→ **Instruction**:
Please put the stretch of the records from the line containing "September 2015 (343, 1601)" through the line containing "October 2010 (339, 1122)" into a Markdown table with the columns Row and Entry. Number each line under Row, put the line itself under Entry, and skip any blank lines.

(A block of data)
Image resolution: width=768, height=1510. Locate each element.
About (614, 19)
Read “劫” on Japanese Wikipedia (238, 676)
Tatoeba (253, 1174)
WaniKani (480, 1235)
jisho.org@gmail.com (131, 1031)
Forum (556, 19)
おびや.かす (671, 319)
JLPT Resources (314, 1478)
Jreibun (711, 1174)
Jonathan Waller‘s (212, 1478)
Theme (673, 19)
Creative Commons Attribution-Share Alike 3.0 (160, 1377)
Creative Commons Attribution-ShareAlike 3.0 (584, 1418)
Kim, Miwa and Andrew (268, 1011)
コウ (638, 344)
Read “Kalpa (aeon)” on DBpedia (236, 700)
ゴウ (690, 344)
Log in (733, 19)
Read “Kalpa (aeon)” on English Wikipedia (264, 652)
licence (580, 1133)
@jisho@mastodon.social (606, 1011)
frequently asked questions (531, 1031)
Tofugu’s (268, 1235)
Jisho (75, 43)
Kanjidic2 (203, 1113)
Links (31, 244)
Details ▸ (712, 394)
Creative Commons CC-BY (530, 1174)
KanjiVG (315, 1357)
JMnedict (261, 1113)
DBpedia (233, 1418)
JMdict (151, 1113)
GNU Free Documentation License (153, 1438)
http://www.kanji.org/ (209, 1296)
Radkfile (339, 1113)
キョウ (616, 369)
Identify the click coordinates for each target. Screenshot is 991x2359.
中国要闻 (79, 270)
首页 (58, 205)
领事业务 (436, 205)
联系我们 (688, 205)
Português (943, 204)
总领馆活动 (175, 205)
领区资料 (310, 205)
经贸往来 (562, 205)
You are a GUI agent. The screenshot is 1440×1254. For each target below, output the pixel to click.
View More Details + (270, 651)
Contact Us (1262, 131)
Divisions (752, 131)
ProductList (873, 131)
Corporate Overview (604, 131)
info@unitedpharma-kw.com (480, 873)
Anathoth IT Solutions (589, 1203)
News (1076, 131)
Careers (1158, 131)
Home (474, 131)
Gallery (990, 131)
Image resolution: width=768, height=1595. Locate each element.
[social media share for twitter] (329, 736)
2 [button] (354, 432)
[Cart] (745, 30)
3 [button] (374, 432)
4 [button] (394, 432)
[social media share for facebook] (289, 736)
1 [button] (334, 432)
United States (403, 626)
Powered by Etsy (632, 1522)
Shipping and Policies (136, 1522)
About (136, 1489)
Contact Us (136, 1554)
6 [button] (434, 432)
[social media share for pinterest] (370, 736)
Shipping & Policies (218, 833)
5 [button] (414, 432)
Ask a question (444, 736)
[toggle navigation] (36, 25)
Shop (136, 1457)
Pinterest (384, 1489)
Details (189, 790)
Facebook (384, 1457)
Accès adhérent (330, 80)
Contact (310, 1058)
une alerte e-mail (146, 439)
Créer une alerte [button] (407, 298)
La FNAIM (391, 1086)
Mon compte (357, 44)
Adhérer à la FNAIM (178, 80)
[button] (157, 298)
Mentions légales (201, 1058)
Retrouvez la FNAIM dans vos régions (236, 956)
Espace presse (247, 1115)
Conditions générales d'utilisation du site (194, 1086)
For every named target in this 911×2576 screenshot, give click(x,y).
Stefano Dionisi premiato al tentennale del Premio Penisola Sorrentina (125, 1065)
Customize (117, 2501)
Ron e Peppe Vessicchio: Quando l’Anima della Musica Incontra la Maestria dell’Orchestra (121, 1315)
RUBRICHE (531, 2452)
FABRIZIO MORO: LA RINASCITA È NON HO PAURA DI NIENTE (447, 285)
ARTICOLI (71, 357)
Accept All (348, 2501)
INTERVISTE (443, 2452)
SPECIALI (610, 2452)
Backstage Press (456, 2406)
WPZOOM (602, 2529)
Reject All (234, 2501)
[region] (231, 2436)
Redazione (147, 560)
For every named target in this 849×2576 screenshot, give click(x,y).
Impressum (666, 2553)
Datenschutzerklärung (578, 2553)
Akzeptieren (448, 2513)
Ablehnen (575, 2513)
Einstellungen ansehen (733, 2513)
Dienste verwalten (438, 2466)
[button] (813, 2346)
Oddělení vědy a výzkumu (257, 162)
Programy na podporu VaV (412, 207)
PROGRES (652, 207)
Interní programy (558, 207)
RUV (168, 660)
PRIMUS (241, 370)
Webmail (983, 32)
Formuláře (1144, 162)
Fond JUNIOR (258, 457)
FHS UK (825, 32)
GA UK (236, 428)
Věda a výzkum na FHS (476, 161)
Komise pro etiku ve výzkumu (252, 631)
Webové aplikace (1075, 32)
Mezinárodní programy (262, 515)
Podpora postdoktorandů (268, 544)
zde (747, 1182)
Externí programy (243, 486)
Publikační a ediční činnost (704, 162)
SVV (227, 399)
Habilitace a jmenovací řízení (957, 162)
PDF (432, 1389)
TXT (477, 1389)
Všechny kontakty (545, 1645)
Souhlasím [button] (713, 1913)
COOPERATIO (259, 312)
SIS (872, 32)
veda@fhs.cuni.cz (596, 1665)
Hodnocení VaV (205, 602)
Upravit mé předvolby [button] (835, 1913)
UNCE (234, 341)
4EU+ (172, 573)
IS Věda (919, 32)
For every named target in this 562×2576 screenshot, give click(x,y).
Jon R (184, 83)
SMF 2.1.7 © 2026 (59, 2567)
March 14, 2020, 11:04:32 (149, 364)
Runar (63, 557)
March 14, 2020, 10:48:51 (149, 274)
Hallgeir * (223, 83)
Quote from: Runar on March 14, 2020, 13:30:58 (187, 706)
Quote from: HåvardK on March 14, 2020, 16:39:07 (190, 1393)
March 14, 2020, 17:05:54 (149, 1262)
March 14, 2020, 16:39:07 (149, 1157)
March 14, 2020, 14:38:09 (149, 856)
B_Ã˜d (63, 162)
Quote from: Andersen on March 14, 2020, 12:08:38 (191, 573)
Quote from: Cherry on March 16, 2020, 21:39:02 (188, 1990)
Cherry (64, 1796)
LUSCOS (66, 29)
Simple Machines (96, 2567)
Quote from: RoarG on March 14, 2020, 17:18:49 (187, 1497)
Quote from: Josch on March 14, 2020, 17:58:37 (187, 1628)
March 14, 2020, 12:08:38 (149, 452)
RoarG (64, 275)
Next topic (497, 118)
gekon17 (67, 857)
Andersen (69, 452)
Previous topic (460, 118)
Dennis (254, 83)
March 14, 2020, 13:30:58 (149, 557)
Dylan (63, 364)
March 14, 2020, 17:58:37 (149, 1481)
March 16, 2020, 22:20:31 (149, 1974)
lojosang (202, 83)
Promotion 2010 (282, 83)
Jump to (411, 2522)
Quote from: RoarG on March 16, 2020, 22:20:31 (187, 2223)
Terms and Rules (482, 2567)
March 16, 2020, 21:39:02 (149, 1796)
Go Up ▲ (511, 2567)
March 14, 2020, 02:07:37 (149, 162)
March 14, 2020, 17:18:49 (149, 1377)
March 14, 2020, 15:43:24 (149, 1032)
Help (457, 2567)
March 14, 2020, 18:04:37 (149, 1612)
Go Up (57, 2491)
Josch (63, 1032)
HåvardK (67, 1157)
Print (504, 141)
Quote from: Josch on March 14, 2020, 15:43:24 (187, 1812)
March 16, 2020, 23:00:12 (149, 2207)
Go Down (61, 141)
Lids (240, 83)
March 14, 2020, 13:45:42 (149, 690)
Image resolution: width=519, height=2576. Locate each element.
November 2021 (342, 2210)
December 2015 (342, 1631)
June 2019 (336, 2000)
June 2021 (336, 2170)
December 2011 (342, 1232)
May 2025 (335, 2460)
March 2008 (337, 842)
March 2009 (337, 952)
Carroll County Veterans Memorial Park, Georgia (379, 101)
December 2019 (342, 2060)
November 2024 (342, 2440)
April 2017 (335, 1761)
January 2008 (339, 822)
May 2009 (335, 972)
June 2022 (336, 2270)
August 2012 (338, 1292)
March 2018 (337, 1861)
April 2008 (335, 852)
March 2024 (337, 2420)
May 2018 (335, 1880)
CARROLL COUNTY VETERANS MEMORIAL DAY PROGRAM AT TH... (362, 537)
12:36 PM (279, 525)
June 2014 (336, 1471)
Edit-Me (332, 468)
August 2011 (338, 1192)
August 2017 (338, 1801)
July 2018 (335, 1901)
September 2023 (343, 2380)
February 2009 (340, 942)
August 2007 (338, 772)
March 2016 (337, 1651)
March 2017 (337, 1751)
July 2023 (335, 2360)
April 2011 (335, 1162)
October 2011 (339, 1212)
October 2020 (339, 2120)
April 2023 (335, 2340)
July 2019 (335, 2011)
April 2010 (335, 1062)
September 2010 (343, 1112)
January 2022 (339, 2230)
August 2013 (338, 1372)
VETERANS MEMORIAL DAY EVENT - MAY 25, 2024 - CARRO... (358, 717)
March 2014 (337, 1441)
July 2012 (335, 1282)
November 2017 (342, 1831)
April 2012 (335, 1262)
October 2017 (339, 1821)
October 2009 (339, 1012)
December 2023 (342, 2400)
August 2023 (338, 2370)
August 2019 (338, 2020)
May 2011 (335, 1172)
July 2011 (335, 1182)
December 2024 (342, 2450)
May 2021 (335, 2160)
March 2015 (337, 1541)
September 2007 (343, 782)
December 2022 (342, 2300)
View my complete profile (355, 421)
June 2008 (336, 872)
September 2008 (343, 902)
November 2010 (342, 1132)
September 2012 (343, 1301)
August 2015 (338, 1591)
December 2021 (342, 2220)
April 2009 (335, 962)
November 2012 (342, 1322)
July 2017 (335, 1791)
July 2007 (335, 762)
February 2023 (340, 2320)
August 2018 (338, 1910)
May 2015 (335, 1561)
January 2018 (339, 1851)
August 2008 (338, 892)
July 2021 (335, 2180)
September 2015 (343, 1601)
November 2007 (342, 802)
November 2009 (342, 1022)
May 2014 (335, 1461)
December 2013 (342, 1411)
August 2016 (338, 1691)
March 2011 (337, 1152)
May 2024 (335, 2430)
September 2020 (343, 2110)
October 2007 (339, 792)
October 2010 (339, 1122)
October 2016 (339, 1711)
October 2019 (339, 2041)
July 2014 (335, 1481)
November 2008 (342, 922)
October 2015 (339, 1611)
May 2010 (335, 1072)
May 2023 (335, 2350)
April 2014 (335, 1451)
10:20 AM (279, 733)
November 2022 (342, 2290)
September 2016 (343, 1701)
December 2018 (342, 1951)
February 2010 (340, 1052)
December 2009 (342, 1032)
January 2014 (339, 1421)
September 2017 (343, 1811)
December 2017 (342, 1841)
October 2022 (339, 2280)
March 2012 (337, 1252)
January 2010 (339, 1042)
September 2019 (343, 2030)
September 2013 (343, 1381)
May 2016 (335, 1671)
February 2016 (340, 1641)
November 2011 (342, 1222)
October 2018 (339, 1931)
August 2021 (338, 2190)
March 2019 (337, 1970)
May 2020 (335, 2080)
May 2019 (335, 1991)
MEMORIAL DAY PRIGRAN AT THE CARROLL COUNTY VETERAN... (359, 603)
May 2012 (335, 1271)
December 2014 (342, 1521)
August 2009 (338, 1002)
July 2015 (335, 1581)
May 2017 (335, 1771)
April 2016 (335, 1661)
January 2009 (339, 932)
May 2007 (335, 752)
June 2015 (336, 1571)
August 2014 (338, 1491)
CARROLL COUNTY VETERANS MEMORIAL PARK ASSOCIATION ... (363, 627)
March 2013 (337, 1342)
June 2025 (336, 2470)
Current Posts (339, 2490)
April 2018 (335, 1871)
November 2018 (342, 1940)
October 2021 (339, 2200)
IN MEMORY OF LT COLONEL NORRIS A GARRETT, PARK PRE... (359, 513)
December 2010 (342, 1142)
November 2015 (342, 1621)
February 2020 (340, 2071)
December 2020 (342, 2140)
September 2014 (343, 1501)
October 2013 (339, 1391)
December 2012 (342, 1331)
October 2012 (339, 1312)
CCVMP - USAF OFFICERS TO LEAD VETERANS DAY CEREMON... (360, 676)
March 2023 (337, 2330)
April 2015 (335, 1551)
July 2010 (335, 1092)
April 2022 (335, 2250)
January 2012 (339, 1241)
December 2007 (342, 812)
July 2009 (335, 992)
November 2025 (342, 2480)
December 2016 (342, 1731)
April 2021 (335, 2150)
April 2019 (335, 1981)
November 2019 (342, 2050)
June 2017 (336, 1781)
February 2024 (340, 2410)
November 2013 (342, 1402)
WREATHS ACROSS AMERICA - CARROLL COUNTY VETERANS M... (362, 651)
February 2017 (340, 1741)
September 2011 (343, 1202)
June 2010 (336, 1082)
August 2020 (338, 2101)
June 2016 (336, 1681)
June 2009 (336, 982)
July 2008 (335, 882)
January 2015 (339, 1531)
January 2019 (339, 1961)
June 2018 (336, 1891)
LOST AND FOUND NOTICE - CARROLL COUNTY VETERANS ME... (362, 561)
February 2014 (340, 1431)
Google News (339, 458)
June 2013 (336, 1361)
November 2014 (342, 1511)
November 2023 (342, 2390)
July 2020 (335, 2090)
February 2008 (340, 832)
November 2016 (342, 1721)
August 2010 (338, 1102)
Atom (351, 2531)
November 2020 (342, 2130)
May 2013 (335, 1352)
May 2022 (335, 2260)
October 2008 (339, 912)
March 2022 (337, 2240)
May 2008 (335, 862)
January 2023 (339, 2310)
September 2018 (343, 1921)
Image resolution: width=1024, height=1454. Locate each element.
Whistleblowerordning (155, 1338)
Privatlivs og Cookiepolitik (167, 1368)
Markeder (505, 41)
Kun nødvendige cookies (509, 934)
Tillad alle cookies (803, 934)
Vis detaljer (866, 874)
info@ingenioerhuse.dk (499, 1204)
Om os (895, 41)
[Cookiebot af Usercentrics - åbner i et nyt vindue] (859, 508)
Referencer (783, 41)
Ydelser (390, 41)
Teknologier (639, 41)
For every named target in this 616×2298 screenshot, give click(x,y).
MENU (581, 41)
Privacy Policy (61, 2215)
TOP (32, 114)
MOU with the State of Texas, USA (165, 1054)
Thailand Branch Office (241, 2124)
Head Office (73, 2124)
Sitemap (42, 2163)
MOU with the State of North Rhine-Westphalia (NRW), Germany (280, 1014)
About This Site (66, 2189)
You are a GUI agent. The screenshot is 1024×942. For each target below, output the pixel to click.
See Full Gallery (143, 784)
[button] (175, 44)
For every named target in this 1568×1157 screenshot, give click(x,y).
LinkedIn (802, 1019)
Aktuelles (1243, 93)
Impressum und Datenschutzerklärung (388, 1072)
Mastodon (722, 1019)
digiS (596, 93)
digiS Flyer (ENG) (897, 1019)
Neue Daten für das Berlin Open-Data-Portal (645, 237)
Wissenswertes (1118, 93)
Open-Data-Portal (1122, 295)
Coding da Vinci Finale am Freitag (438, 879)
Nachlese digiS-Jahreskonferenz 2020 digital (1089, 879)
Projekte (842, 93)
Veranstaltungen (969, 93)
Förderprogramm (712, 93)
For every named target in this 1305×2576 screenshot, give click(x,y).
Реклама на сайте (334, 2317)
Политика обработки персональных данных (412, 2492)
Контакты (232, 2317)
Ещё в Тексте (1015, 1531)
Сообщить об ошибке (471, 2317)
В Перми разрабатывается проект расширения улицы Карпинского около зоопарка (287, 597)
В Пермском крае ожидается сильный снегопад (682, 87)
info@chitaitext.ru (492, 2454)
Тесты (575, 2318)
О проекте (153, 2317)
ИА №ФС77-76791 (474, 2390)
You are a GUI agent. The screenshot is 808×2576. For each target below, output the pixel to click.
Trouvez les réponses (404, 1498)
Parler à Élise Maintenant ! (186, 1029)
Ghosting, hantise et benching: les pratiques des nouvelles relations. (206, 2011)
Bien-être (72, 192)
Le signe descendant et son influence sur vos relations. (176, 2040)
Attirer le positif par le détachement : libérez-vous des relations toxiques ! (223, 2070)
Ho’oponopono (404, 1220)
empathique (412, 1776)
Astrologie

→ **Output of the task**:
| Row | Entry |
|---|---|
| 1 | September 2015 (343, 1601) |
| 2 | November 2007 (342, 802) |
| 3 | November 2009 (342, 1022) |
| 4 | May 2014 (335, 1461) |
| 5 | December 2013 (342, 1411) |
| 6 | August 2016 (338, 1691) |
| 7 | March 2011 (337, 1152) |
| 8 | May 2024 (335, 2430) |
| 9 | September 2020 (343, 2110) |
| 10 | October 2007 (339, 792) |
| 11 | October 2010 (339, 1122) |